Start

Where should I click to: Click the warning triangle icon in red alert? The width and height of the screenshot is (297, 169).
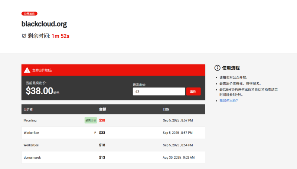pos(27,70)
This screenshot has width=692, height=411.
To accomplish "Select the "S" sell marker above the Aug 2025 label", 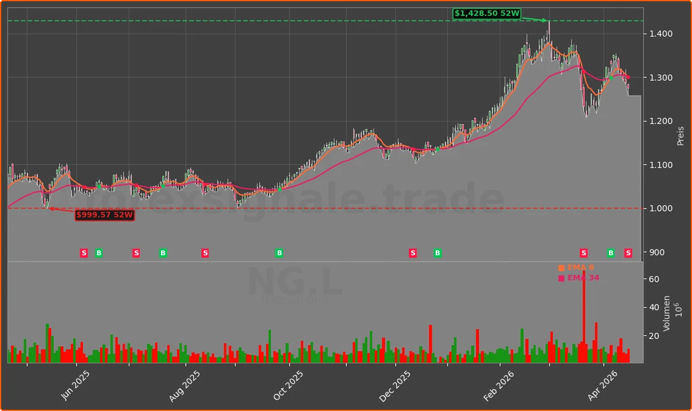I will [205, 252].
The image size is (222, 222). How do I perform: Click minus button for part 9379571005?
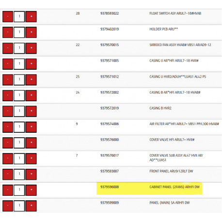8,64
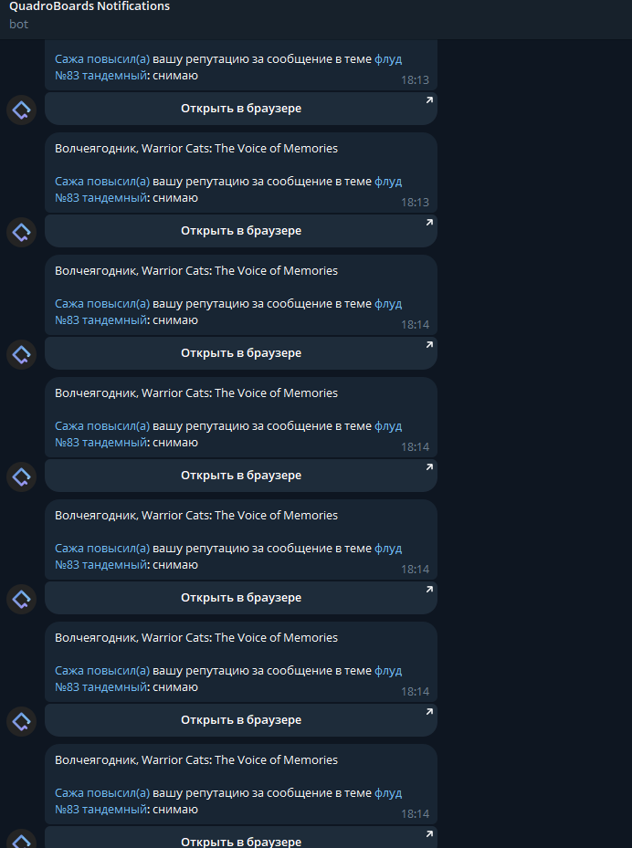Open '№83 тандемный' link in the first 18:14 message
Viewport: 632px width, 848px height.
click(100, 319)
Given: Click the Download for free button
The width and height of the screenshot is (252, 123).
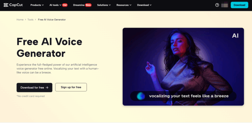Looking at the screenshot, I should coord(34,87).
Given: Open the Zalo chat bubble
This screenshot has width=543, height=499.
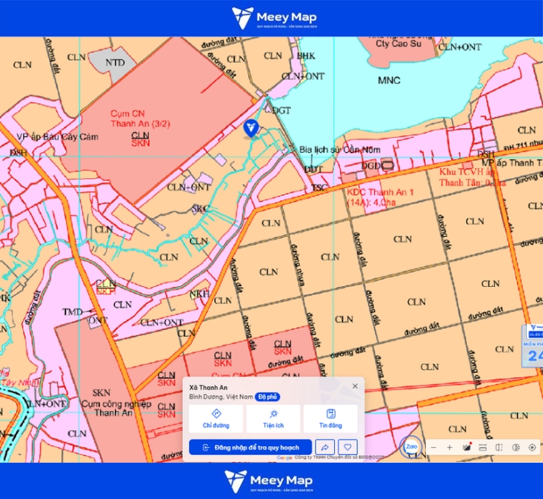Looking at the screenshot, I should click(x=411, y=446).
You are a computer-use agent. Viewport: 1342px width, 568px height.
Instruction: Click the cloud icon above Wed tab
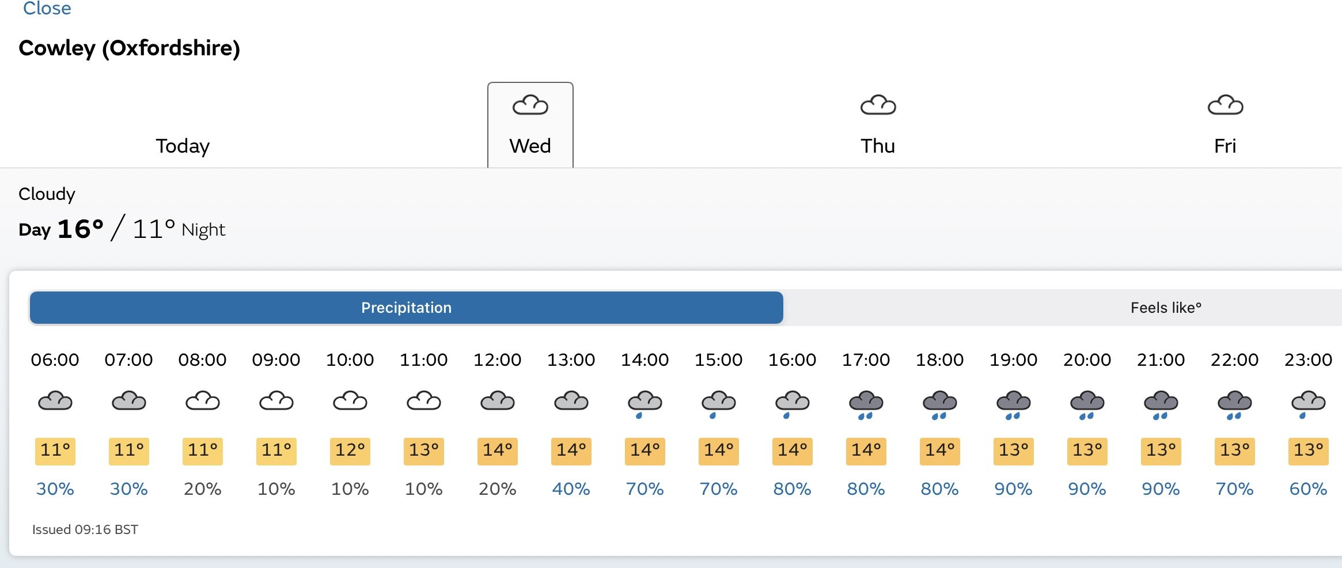click(x=530, y=105)

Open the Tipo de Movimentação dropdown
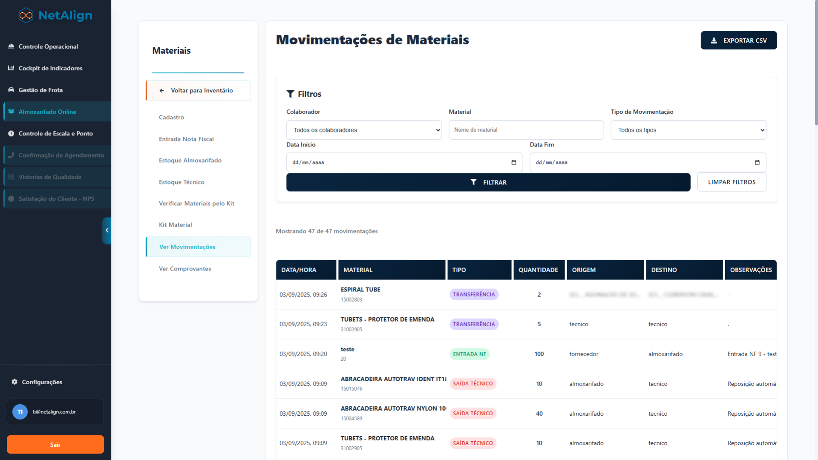[688, 130]
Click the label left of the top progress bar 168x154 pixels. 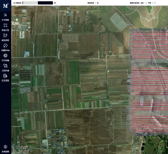(x=17, y=3)
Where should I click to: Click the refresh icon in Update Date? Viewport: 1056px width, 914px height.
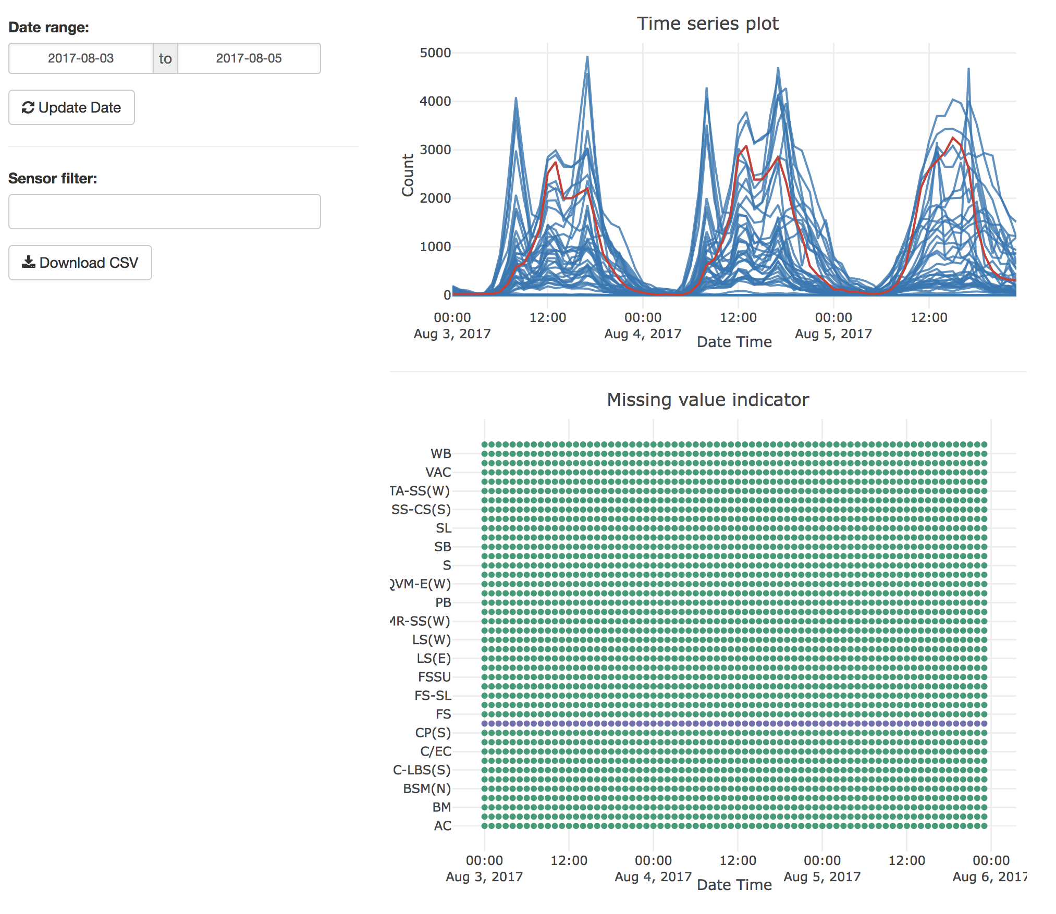[x=28, y=107]
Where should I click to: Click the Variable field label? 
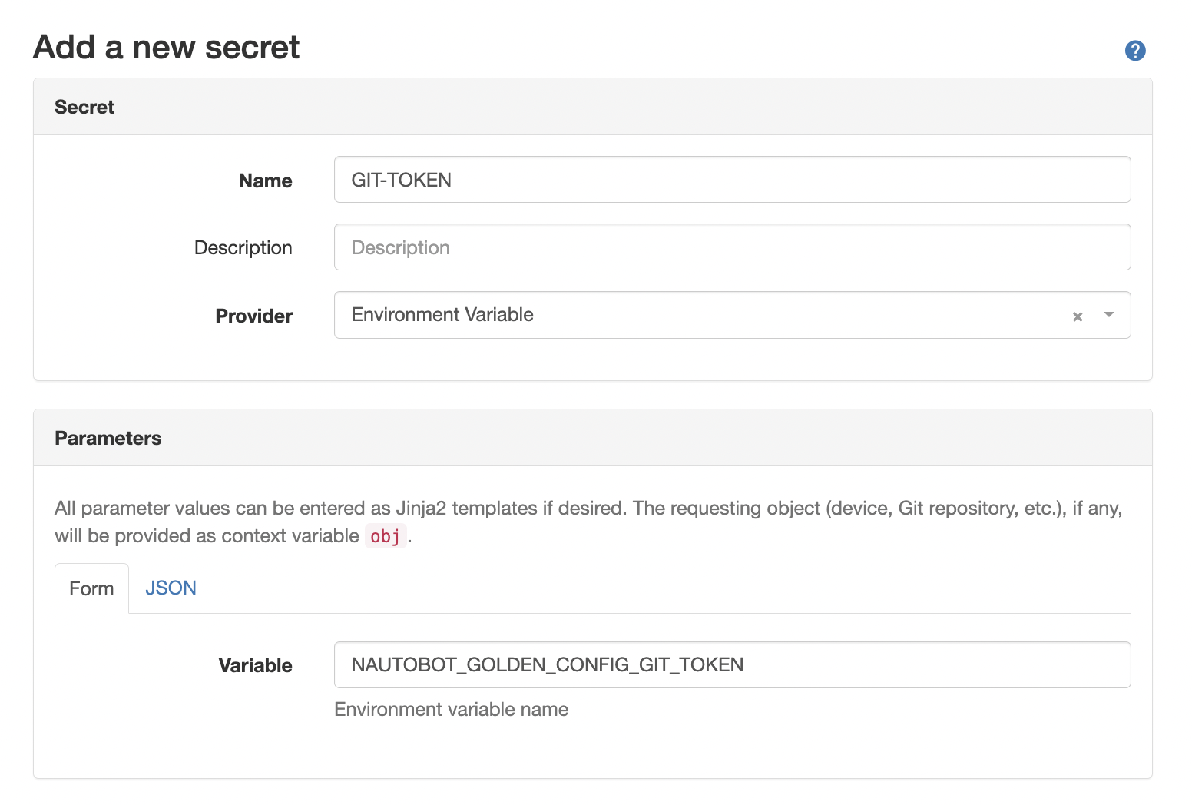pyautogui.click(x=256, y=665)
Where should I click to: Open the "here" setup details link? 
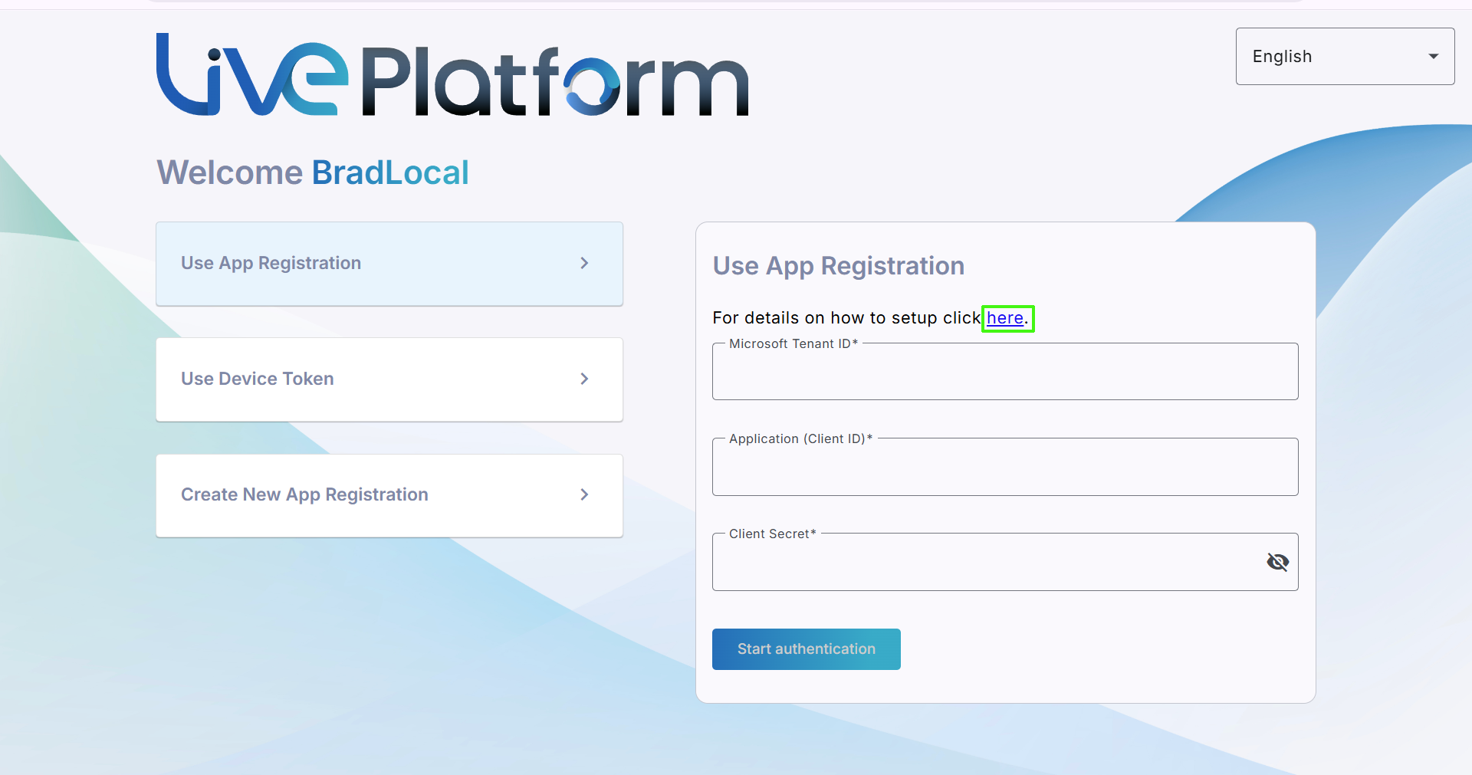coord(1004,318)
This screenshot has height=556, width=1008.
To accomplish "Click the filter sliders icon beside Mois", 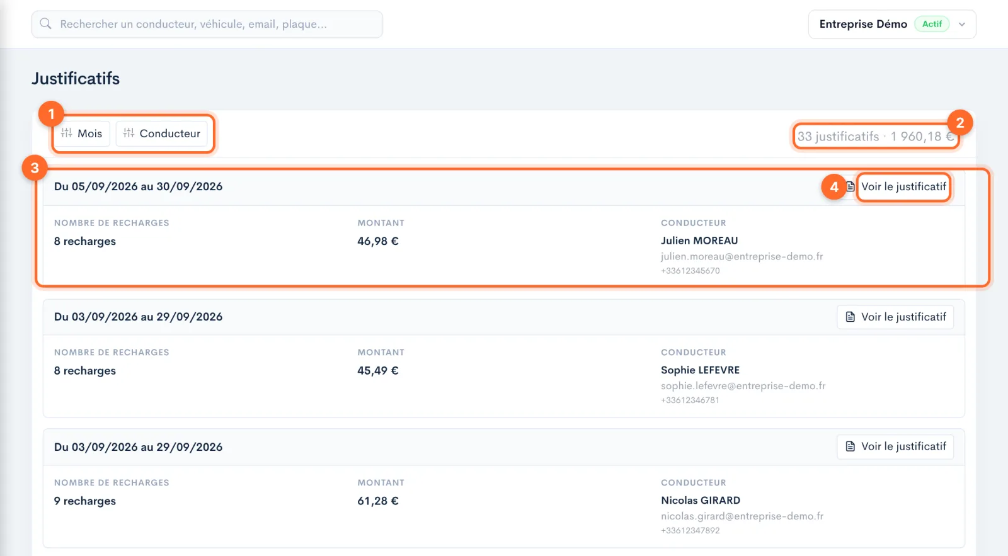I will [66, 133].
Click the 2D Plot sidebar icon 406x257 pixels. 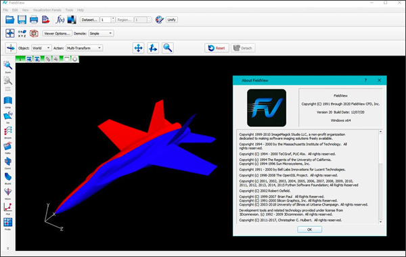point(7,208)
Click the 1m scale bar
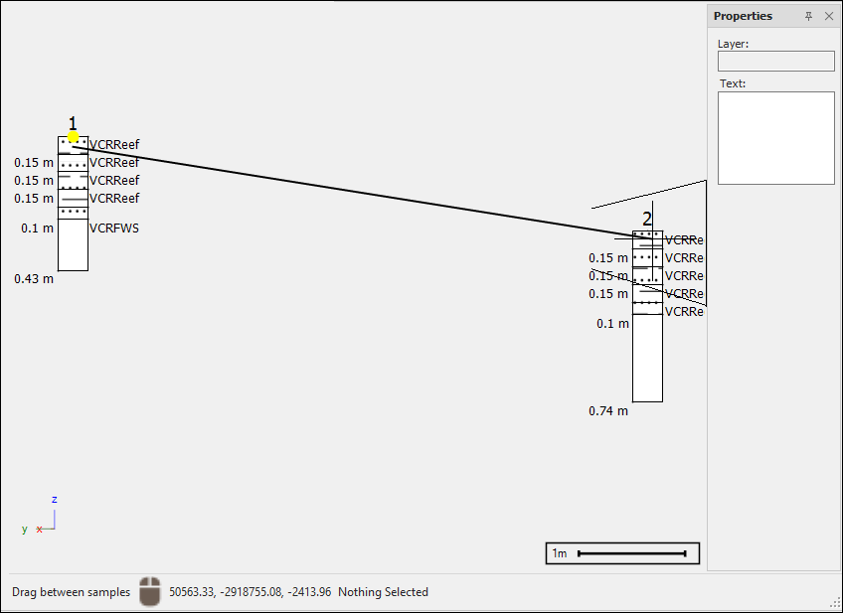 point(622,553)
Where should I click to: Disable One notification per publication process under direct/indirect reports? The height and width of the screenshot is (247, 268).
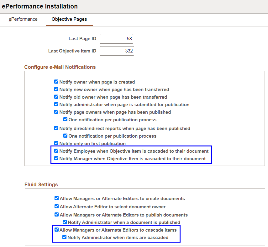pyautogui.click(x=65, y=136)

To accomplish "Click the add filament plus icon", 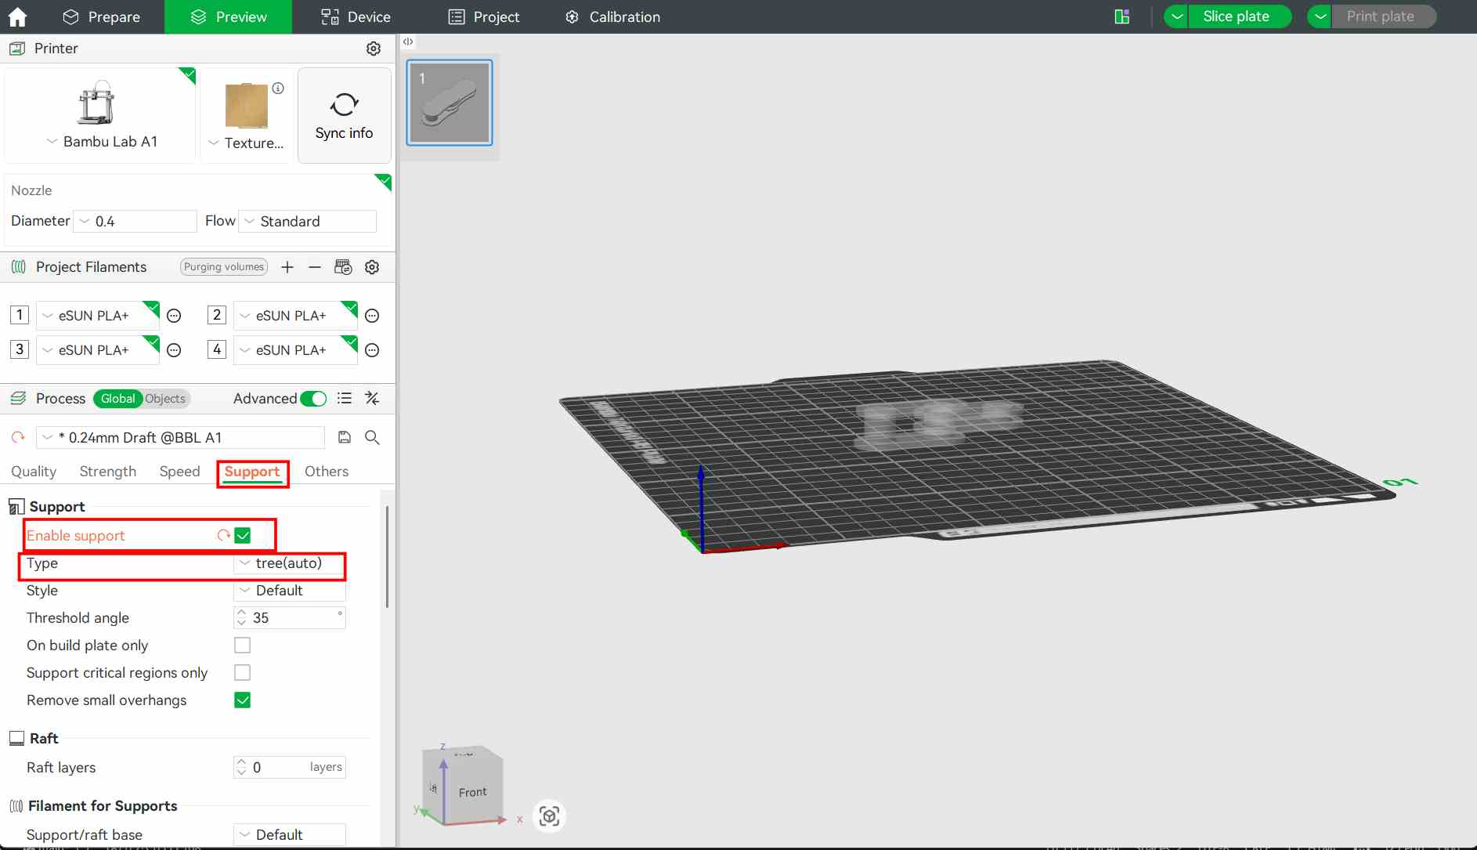I will pyautogui.click(x=287, y=267).
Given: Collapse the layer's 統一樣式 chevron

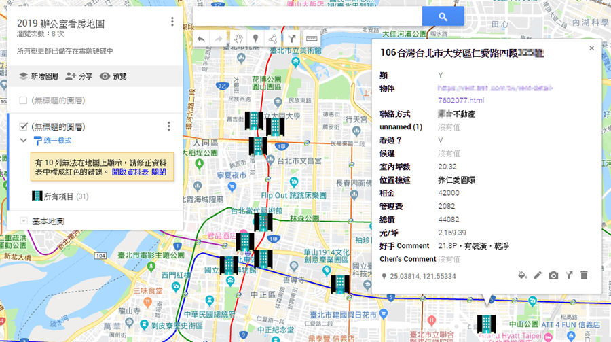Looking at the screenshot, I should click(x=24, y=141).
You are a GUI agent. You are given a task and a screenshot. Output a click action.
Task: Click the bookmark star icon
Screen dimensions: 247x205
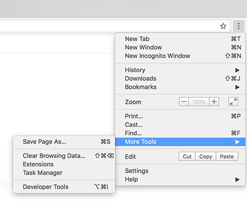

End

**Task prompt**
Return every line above that contains the string "This". Case counts.

**The result**
This screenshot has width=692, height=411.
This screenshot has width=543, height=499.
This screenshot has height=556, width=1008.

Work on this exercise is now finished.